Belakangan, Polda Papua melimpahkan kasus ini kepada Imigrasi Jayapura karena sejauh ini tidak menemukan bukti Dandois dan Bourrat terkait kegiatan separatis.
“Kita mau sidik dia (dua warga Prancis) membantu kelompok kriminal bersenjata (di Papua), masih antara sumir dan tidak.
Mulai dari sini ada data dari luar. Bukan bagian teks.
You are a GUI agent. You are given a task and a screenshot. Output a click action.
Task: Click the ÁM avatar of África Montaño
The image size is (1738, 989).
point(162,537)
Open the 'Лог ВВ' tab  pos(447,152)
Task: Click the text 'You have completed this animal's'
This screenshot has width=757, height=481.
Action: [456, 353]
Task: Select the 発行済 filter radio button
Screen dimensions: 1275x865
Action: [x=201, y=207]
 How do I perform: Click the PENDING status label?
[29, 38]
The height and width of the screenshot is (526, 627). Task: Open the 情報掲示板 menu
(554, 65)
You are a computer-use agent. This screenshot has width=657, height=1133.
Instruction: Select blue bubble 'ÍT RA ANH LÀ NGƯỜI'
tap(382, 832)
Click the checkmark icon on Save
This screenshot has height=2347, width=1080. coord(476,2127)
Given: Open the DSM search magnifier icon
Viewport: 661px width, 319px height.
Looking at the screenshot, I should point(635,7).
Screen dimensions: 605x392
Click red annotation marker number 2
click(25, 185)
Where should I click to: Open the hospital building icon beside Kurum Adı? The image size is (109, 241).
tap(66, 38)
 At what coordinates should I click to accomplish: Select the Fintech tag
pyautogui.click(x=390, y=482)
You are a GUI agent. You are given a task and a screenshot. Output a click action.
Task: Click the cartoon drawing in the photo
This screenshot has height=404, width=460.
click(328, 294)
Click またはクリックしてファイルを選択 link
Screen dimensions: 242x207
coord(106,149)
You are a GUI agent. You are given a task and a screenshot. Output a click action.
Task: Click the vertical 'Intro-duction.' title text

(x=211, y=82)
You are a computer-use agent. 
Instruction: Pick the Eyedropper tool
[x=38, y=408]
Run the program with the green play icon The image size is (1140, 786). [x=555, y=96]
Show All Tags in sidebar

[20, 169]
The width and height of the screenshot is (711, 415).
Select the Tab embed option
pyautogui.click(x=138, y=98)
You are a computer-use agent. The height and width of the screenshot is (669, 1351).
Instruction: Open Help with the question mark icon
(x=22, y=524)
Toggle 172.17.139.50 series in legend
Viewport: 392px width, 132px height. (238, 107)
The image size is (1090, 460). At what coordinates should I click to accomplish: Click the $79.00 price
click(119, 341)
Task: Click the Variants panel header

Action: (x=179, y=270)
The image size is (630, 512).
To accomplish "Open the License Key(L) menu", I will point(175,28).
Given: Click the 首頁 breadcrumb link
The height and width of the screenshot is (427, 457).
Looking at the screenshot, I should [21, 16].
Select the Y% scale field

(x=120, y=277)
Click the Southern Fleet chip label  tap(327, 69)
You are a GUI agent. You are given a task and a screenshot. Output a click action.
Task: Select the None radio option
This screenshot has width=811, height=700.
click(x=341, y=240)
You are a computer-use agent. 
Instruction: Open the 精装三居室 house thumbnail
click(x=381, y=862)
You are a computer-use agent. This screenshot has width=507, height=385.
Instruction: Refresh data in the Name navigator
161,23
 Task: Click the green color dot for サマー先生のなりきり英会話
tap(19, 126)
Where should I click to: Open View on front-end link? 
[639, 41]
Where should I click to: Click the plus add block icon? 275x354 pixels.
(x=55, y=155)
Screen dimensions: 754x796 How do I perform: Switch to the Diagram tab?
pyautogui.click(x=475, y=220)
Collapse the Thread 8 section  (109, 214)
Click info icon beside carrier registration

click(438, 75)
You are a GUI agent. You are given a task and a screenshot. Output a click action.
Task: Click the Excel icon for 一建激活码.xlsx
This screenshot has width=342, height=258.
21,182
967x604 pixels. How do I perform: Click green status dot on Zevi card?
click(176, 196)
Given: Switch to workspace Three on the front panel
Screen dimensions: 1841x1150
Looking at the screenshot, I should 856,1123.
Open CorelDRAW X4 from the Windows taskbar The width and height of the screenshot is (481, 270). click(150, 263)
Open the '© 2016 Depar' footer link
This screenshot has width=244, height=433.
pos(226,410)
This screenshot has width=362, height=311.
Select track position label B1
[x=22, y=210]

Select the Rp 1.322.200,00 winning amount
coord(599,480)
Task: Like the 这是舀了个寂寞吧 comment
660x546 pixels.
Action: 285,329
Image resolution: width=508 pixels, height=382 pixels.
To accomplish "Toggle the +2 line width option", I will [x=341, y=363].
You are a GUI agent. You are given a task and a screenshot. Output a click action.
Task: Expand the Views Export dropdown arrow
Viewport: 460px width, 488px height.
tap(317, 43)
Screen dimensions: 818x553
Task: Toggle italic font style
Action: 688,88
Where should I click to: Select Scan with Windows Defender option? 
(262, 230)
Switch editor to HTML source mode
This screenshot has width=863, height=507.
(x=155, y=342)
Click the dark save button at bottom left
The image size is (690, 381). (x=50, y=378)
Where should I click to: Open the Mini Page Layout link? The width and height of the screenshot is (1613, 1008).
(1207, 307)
Saksi-saksi ‘kan berada di luar negeri semua,” kata Kepala Bidang Humas Polda Papua, AKBP Sulistyo Pudjo, saat dihubungi BBC Indonesia, Heyder Affan, Jumat (05/09) siang.
Meski keduanya hanya terbukti dugaan menyalahgunakan fungsi visa, yaitu melakukan kegiatan jurnalistik tanpa menggunakan visa kunjungan jurnalistik, Kepala Imigrasi Jayapura, Gardu Tampubolon, menyatakan pihaknya akan terus melanjutkan proses hukum terhadap kedua warga negara Prancis tersebut.
“Kita sudah putuskan mereka akan diteruskan (penyidikannya) sampai ke pengadilan,” kata Kepala Imigrasi Jayapura, Papua, Gardu Ditiro Tampubolon, kepada wartawan BBC Indonesia, Heyder Affan, melalui telepon.
‘Tidak konsisten’
Sikap Kantor Imigrasi Jayapura yang tetap melanjutkan proses hukum terhadap dua wartawan Prancis ini dipertanyakan Aliansi Jurnalis Indendepen. AJI menyebutnya sebagai tindakan yang “tidak konsisten.”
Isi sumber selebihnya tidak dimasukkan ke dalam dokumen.